I think I understand your visions. If I do the answer to your question is "no." Here's what I hear. New ground. Lime the end of April and a buckwheat planting sometime in June. Is it that you want a herbicide to stop any weeds from growing from the time you apply the lime until you can plant the buckwheat? I don't see that happening. And if you think you need a pre=plant herbicide at planting I don't think you will need it there. Ah! It's always good fun to deliver the news!
 
I think your plan will work fine without a pre-emergent. You will have some weeds pop up between April and June, but you can kill those weeds with tillage or round-up in June when you come back to plant buckwheat. The buckwheat will take over from that point until you terminate it in early August for your brassica planting.
 
I have planted BW many times and never needed a pre. It grows fast and shades out a lot of weeds. I would also soil test if you havent to get your P and K levels adequate for the brassicas. You will also need a good dose of Urea when planting the brassicas.
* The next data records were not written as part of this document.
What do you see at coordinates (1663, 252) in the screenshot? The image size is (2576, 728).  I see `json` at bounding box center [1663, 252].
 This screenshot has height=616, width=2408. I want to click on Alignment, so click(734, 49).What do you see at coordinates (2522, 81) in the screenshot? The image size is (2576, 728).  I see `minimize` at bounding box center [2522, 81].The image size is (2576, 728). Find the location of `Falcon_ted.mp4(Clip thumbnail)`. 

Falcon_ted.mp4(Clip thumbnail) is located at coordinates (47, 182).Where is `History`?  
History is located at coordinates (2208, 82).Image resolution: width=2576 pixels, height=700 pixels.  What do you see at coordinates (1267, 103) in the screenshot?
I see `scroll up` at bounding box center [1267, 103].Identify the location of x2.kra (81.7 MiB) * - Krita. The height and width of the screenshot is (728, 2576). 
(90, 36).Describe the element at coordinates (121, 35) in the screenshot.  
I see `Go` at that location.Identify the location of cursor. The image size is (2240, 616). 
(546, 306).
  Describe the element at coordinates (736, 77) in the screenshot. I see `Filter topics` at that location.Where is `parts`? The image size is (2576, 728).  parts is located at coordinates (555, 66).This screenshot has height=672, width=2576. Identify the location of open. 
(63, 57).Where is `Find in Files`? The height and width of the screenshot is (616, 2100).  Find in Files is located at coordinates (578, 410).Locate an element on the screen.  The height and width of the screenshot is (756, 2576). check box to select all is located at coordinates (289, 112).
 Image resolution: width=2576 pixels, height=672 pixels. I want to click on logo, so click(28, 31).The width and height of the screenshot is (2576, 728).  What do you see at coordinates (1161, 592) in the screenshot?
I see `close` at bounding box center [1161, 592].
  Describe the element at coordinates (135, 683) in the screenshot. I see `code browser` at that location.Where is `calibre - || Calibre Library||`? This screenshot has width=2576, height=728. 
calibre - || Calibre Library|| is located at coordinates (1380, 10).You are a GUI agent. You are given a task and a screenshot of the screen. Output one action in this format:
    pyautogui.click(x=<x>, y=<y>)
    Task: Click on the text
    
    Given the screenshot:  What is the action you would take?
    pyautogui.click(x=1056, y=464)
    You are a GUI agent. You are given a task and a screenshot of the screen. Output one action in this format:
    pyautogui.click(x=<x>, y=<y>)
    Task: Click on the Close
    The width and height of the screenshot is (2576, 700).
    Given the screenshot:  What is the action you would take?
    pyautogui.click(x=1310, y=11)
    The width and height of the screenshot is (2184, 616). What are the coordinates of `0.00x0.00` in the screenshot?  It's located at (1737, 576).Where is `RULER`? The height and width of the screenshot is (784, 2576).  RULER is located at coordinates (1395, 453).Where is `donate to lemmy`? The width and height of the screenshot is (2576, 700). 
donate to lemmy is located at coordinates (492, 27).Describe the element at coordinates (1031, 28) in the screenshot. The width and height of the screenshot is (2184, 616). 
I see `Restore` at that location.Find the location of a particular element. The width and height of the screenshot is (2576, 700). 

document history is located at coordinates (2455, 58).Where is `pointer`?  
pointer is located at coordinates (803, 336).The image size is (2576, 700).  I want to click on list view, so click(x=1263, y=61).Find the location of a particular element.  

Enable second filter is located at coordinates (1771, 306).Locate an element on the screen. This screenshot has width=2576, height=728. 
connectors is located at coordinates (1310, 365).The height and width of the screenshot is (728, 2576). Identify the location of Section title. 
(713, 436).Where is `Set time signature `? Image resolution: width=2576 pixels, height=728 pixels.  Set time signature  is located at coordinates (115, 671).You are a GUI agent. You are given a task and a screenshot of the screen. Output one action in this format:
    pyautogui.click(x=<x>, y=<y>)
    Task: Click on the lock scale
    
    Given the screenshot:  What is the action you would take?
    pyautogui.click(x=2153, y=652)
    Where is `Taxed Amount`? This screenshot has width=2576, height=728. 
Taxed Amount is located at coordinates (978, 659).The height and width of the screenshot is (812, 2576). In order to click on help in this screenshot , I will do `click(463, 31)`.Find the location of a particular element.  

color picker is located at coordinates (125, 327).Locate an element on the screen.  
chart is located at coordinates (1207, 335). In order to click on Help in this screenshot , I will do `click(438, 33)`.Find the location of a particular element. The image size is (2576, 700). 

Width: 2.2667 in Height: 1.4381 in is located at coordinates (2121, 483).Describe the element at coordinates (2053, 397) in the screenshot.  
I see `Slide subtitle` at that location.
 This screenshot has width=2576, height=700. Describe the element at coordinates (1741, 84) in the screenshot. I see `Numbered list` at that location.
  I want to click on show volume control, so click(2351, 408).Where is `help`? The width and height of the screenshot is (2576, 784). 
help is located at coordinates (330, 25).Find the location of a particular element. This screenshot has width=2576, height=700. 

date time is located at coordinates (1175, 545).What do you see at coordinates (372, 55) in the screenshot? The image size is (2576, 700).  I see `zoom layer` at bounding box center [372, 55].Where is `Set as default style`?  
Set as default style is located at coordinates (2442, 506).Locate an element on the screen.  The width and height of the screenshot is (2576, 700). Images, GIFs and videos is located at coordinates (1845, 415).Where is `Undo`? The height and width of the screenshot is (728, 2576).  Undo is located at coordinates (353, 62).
One thing I would make sure of is that you terminate the BW before it goes to seed or else you will have more BW than brassicas come Fall. Good luck.
 
You dozered the spot. Who knows what will or will not emerge. Or even how well. Soil often is a few inches of fertile ground with many feet of quite baren material under it. Any weed ID from the general area? Pictures? Different problems can require different treatments.

What works great in New England can be horrible in flroida. What area are you from.

Were stumps the main reason for the dozer, or did they do some significant leveling of the land. Ideal dozer work is to remove the top layer of soil into a pile, level the ground, then push the soil back / or bring in good topsoil.

Tilling up an area bring weed seed from the soi l into the equation. Seeds can be dormant for a very long time, 100 years is not a huge stretch for some seeds. Tilling, then waiting 2 or 3 weeks to apply herbicide kills those young weed seeds. Decent chance wit the recent dozer work you don't need to till so bad.

Want to see how long seeds can be dormant, look up the history of aramath.

Do you have a soil test completed. What kind of soil do you have, sandy, loam, clay? Soil in an aea can be quite variable, especially mixing it up at different depths with a dozer.

Spray some gly, wait a day or two, then put that buckwheat in. Cultipacker, roller, or tire drag might be all you need. Gly plus 2,4D is the finger of death. Spraying 2,4D then a month later spraying gly before seeding can work pretty good. 2,4D has about 2 weeks residual effect. It's a general broadleaf weed killer. It helps remove stuff that gly can't qie out entirely.